About 8 or 9 years ago, I fell into despair for a while, and now I can't remember the specific incentive. One night, my hands suddenly trembled, and I couldn't hold a glass of water. My mother gave me a heart-saving pill and stuffed it. A few days later, I repeated it when I taught the students. This kind of experience is unfamiliar and ridiculous to me, who has always boasted of good physical fitness. After seriously considering the possibility of suddenly falling to the ground and not waking up for a few seconds, what caused me to panic was: what should I do if I leave a pile of junk behind me? So I said to my best friend, send her a copy of the text on the computer, and make her promise that if this happens, I will destroy all the remaining handwriting in my life. She wasn't local, and when I emailed her, I laughed hysterically.
But after getting out of the haze, it quickly faded away. Look
I am a hopeless perfectionist, I firmly believe that the world must be rational, and that human beings must be rational. Even if life experience repeatedly denies all this, I always try to build a "normal" order around it. In fact, the sad thing is that I am not the only one, we are all like planetary fragments, in so-called orbits, running round and round, and calling this "life". One day, due to a collision or foreign capture, it was suddenly deviated from the normal track, and even turned into a meteor and fell into the sky, and another appearance of "life" was indiscriminately presented in front of others.
Basically, you're right to think of it as a "off the rails" story. The most common is: a middle-class family, following the rules, no waves, one day, a family member, father, mother, or child suddenly disappeared. FBI agents swarmed up, launched background checks, went to companies and homes, rummaged through boxes, questioned everyone who was close to him/her and even met on the street, tracked his/her computer, accounts, emails, credit cards, drawn a timeline, and reconstructed the victim. The trajectory of life, especially all the activities before the disappearance, it turns out that in modern society, surveillance cameras are everywhere, every small expense and every small action you make will be recorded, and any "abnormal" clues will be extracted. And deduce all kinds of possibilities... Your life is pieced together bit by bit in a way that was unimaginable before, and it is bleakly exposed to everyone's eyes.
A small company clerk may be a fanatical terrorist; a well-behaved child may be the victim of school violence; a humble businessman may be the murderer of his sister who wants to live a different life; a conscientious A husband, who may be a pedophile, homosexual, or transgender; a sexy wife who may collude with a kidnapper and result in her husband's life; The surface of the "perfect" life peeled off like cracked soil, revealing the appearance of riddled holes underneath. It turns out that we don't know ourselves, and we don't know the people we love and the closest people, day after day, living in a lie. Disappearance means a variety of possibilities, escape, kidnapping, being killed... Some missing persons will never come back, and some missing persons are rescued at a critical moment. Can they continue to return to life in lies after that? "We will never go back", I often think of this sentence in "Eighteen Spring".

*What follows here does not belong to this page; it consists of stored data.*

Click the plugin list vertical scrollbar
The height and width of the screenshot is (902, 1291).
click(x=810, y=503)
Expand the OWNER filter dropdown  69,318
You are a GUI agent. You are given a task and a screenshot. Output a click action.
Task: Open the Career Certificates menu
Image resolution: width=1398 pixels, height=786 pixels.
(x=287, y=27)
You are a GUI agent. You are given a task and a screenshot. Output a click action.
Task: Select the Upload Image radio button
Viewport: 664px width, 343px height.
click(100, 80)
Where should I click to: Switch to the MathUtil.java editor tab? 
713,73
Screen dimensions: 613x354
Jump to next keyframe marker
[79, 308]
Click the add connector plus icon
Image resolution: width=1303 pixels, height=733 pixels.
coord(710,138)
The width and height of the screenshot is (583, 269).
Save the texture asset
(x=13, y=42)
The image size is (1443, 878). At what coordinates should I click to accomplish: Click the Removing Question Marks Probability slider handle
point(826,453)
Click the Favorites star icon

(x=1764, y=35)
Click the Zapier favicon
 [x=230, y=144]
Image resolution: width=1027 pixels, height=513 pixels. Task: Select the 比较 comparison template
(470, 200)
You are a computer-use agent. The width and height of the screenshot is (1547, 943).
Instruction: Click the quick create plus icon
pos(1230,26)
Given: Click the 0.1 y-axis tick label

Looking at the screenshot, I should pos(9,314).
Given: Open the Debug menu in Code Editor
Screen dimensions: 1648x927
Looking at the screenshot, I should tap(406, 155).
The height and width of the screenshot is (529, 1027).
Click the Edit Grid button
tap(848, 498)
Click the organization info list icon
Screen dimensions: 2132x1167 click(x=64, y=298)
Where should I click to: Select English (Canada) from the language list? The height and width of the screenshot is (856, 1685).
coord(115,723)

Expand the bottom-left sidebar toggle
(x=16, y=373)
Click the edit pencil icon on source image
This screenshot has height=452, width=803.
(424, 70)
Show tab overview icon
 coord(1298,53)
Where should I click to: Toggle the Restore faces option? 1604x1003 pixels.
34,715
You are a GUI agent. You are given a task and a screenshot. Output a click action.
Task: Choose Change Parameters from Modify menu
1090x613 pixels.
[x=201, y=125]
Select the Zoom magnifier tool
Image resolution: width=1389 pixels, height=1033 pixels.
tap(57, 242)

You can imagine the plot is dark, but
S408 is a special episode because its narrative angle is not the detective, but the family of the missing person. It's still a middle-class white family where parents wake up in the middle of the night to find out that their children haven't returned home. They watched the FBI enter the house, search every hidden corner, wives and husbands were separated, answering all kinds of embarrassing questions (most cases of missing children are related to parents, parents are the first suspects), detectives are mysteriously busy, they are helpless They waited, exchanging desperate looks, each recalling the past, and not believing that they had no idea about the child's life - he might have been involved in drug dealing and gambling. They started blaming each other, and the faint dissatisfaction that had been accumulated in my heart for a long time suddenly came out... Life was completely messed up. Time passed, more and more desperate, angry at the detective. Suddenly called to identify the corpse again, facing the bloody face, the father bent down and vomited, and the mother summoned the courage to search for the birthmark to confirm that it was not her own child. So wait, keep waiting. The detective continued to work, and the father had nothing to say and asked how the child died. Martin said he was beaten to death after being drunk by his father. Father (horrified? Not quite) looked straight at him, as if to ask for advice carefully, and seemed to say to himself: How is that possible? how is this possible? A mysterious visitor appears, and the truth emerges. The son argues with the suspect for the girl who was violated, and is arrested and held hostage. So I went to the scene by car, and I still had to wait in horror from a distance... Finally, Martin put down the walkie-talkie and said with relief: The child was rescued. Rush into the hospital, meet again...
At the end, the perspective turns back to Malone and the others. Martin is pleased with the happy ending, Malone said, don't be too happy, just received a report that someone is missing somewhere. So they set off again, leaving stretched, tired backs behind. The narrative tone of this episode is deliberately low and flat, and the dramatic scene of rescuing the hostages at the end is also blurred. The various sufferings in the waiting process are so trivial and real, and it also makes people understand the meaning of Malone's work better, which is really touching.